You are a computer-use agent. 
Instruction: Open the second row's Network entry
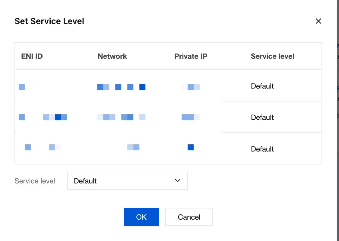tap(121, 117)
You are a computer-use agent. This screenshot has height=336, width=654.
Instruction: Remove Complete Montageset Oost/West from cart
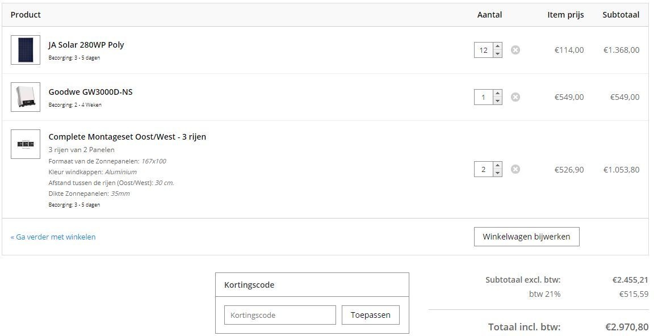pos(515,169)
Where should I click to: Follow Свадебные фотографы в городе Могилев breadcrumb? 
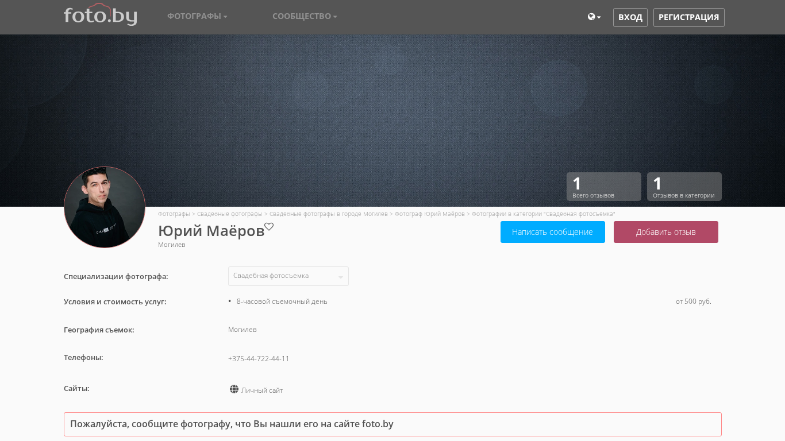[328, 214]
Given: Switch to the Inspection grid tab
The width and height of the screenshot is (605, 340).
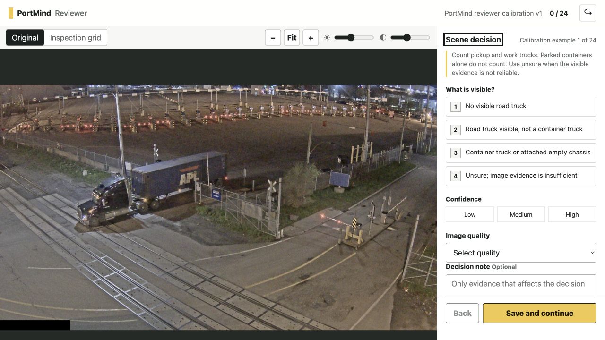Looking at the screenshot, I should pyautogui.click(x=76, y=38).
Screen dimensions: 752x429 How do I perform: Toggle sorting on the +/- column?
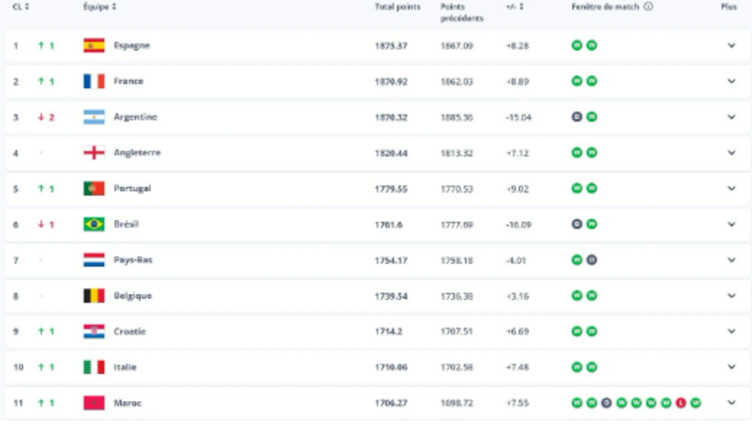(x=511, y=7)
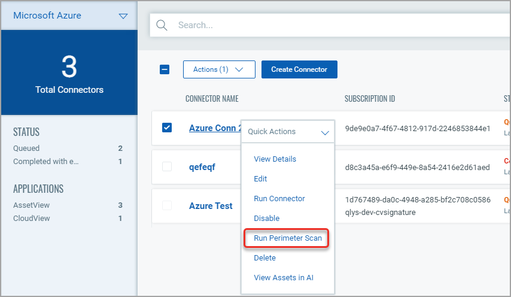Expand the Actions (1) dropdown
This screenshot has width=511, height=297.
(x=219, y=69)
---
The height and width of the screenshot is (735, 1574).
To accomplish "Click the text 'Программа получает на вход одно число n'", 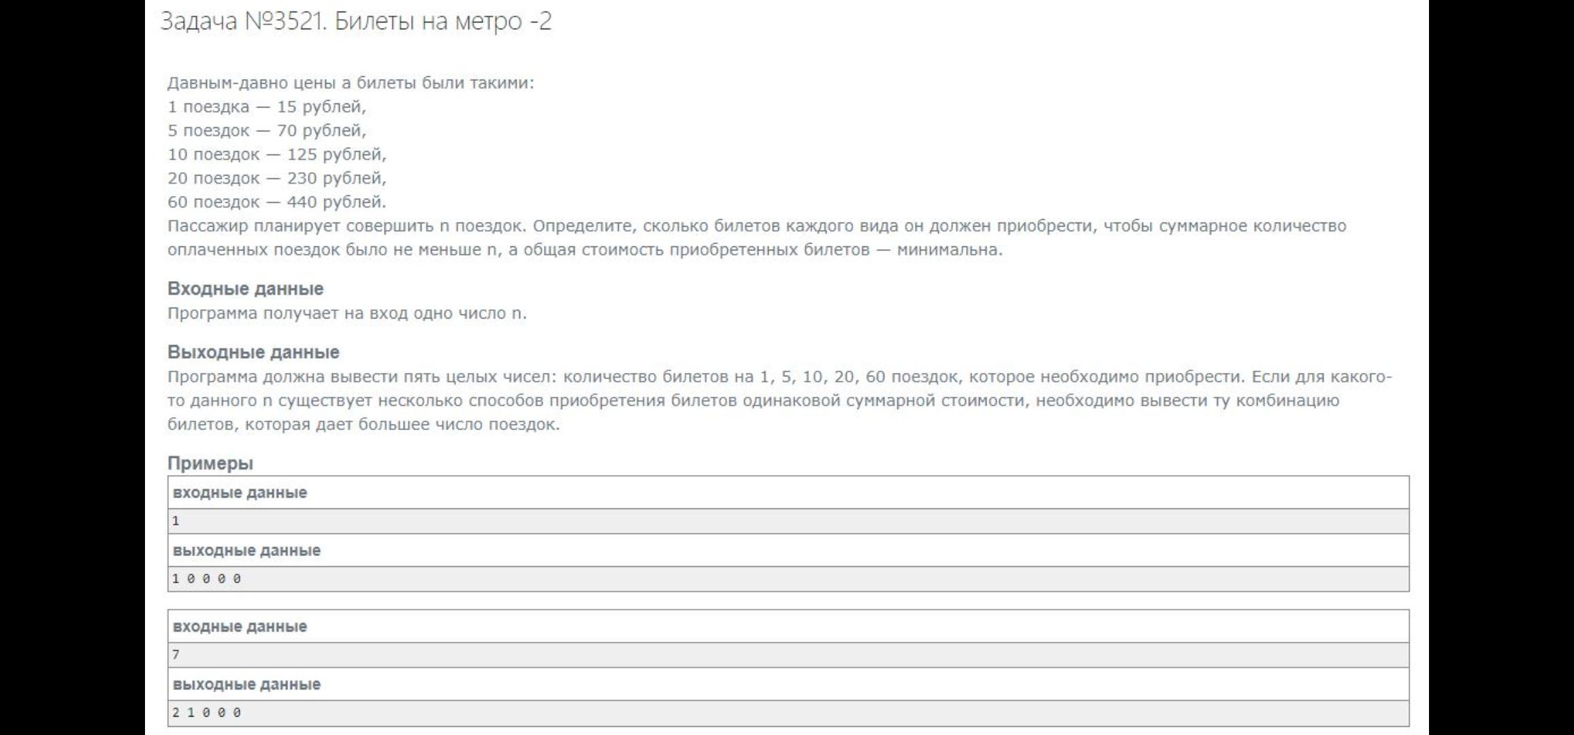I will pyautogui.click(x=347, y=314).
...
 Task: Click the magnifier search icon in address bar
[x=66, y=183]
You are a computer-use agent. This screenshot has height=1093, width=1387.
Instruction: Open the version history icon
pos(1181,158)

> **Aim of the task**
Find all the lines containing "computer" in the material, then copy them.

> **Task solution**
You are a computer-use agent. 
You are a computer-use agent. This screenshot has height=336, width=654.
You are a computer-use agent. This screenshot has height=1093, width=1387.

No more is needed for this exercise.